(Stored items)
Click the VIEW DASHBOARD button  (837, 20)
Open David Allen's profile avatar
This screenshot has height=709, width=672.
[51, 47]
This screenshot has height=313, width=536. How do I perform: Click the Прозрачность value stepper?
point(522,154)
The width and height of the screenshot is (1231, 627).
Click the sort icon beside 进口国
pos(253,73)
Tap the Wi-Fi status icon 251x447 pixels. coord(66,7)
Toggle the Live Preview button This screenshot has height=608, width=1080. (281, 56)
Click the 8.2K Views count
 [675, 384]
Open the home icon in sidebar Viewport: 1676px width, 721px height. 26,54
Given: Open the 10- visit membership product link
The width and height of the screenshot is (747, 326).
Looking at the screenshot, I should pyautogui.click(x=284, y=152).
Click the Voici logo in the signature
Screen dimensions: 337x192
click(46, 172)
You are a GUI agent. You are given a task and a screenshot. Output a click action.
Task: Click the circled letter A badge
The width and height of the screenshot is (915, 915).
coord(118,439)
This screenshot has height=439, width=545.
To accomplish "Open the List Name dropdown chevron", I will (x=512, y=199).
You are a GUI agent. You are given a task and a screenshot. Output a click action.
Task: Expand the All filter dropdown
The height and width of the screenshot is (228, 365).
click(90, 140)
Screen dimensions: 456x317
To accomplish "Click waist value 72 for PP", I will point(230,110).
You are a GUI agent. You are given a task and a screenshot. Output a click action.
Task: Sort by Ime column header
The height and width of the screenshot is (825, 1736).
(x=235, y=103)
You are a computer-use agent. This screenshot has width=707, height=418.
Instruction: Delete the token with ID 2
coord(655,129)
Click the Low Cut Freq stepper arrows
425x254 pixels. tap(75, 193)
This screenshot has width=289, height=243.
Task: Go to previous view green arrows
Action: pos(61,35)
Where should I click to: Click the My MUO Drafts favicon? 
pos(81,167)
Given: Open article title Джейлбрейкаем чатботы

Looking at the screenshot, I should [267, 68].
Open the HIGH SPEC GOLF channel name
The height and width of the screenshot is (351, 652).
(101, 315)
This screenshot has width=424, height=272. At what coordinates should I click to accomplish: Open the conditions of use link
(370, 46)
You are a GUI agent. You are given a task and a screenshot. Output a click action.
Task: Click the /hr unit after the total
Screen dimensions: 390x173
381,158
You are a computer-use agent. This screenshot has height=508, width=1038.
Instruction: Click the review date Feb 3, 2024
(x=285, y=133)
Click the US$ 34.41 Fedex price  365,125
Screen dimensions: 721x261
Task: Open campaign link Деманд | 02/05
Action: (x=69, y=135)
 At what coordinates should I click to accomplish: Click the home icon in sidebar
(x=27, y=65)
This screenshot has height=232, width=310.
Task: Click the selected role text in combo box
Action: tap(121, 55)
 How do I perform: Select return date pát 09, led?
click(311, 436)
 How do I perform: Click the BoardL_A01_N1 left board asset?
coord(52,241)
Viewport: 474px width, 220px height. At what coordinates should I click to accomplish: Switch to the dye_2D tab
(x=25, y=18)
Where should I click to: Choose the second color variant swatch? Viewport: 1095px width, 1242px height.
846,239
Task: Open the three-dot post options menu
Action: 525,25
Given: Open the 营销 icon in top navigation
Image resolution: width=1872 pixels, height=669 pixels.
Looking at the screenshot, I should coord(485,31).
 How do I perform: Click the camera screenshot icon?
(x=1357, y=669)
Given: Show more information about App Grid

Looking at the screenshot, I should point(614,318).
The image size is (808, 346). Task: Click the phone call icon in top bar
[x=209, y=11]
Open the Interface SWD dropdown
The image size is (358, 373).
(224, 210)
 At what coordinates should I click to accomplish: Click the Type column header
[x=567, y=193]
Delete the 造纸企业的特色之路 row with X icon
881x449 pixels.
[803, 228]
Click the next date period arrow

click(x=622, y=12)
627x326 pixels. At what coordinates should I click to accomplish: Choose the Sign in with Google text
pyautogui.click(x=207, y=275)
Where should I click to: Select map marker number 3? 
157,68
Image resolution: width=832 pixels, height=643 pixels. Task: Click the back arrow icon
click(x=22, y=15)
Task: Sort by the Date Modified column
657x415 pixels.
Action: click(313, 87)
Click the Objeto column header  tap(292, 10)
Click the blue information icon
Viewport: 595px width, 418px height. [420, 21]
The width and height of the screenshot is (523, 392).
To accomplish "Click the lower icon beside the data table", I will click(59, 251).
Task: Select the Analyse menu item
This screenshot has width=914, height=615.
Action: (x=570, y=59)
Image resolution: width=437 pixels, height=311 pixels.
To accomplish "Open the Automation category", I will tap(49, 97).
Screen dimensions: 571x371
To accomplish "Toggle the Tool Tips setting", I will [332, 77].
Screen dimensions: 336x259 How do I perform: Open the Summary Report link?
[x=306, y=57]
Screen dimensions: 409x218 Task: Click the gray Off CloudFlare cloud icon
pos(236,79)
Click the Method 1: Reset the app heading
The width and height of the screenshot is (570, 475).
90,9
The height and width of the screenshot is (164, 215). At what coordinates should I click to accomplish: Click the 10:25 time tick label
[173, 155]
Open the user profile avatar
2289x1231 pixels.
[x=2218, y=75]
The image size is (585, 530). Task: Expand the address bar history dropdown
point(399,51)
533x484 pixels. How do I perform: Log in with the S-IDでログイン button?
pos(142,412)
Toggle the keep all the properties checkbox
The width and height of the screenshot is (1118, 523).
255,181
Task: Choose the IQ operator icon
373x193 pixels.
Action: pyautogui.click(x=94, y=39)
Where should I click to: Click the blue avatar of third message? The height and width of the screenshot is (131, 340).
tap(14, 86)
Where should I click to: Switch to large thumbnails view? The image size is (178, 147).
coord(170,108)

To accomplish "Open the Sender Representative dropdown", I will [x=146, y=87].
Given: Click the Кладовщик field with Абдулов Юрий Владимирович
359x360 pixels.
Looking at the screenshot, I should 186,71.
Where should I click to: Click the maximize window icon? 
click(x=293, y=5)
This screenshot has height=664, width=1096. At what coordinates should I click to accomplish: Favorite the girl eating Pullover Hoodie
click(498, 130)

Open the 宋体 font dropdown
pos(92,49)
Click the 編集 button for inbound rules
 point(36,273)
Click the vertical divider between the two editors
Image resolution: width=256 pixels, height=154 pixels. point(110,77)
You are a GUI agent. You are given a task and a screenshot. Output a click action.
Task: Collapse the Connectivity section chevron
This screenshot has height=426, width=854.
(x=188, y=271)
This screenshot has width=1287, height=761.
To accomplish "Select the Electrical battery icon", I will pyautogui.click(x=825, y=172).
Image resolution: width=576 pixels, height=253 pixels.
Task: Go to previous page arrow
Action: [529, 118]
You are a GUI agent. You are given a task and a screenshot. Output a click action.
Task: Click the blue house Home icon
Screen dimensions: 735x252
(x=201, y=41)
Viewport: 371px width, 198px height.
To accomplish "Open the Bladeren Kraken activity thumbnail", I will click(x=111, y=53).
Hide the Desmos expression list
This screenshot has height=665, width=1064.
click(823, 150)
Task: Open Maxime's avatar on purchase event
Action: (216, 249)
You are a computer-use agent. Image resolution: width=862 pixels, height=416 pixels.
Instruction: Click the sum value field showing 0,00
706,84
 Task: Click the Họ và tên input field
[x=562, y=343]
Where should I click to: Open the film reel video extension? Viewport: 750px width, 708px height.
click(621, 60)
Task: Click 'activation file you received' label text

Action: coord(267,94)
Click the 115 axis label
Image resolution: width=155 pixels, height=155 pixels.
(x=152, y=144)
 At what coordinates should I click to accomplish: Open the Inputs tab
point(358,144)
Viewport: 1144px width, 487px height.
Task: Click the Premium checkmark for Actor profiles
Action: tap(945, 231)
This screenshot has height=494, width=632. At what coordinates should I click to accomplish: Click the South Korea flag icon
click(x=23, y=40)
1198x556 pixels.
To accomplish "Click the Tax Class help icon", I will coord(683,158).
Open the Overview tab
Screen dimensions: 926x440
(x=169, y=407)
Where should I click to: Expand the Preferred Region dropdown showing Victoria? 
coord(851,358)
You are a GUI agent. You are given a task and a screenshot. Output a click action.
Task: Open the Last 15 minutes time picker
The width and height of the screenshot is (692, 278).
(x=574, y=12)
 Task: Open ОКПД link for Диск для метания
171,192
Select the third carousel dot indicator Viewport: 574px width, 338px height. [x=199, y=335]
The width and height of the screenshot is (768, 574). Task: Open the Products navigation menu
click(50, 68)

■ Your assignment:
From the records above, copy out the line with "Where should I click to: Click the blue", the line with "You are a computer-use agent. Image", and every line between them, word for word.

■ Expected answer:
Where should I click to: Click the blue avatar of third message? The height and width of the screenshot is (131, 340).
tap(14, 86)
Where should I click to: Switch to large thumbnails view? The image size is (178, 147).
coord(170,108)

To accomplish "Open the Sender Representative dropdown", I will [x=146, y=87].
Given: Click the Кладовщик field with Абдулов Юрий Владимирович
359x360 pixels.
Looking at the screenshot, I should 186,71.
Where should I click to: Click the maximize window icon? 
click(x=293, y=5)
This screenshot has height=664, width=1096. At what coordinates should I click to accomplish: Favorite the girl eating Pullover Hoodie
click(498, 130)

Open the 宋体 font dropdown
pos(92,49)
Click the 編集 button for inbound rules
 point(36,273)
Click the vertical divider between the two editors
Image resolution: width=256 pixels, height=154 pixels. point(110,77)
You are a GUI agent. You are given a task and a screenshot. Output a click action.
Task: Collapse the Connectivity section chevron
This screenshot has height=426, width=854.
(x=188, y=271)
This screenshot has width=1287, height=761.
To accomplish "Select the Electrical battery icon", I will pyautogui.click(x=825, y=172).
Image resolution: width=576 pixels, height=253 pixels.
Task: Go to previous page arrow
Action: [529, 118]
You are a GUI agent. You are given a task and a screenshot. Output a click action.
Task: Click the blue house Home icon
Screen dimensions: 735x252
(x=201, y=41)
Viewport: 371px width, 198px height.
To accomplish "Open the Bladeren Kraken activity thumbnail", I will click(x=111, y=53).
Hide the Desmos expression list
This screenshot has height=665, width=1064.
click(823, 150)
Task: Open Maxime's avatar on purchase event
Action: (216, 249)
You are a computer-use agent. Image resolution: width=862 pixels, height=416 pixels.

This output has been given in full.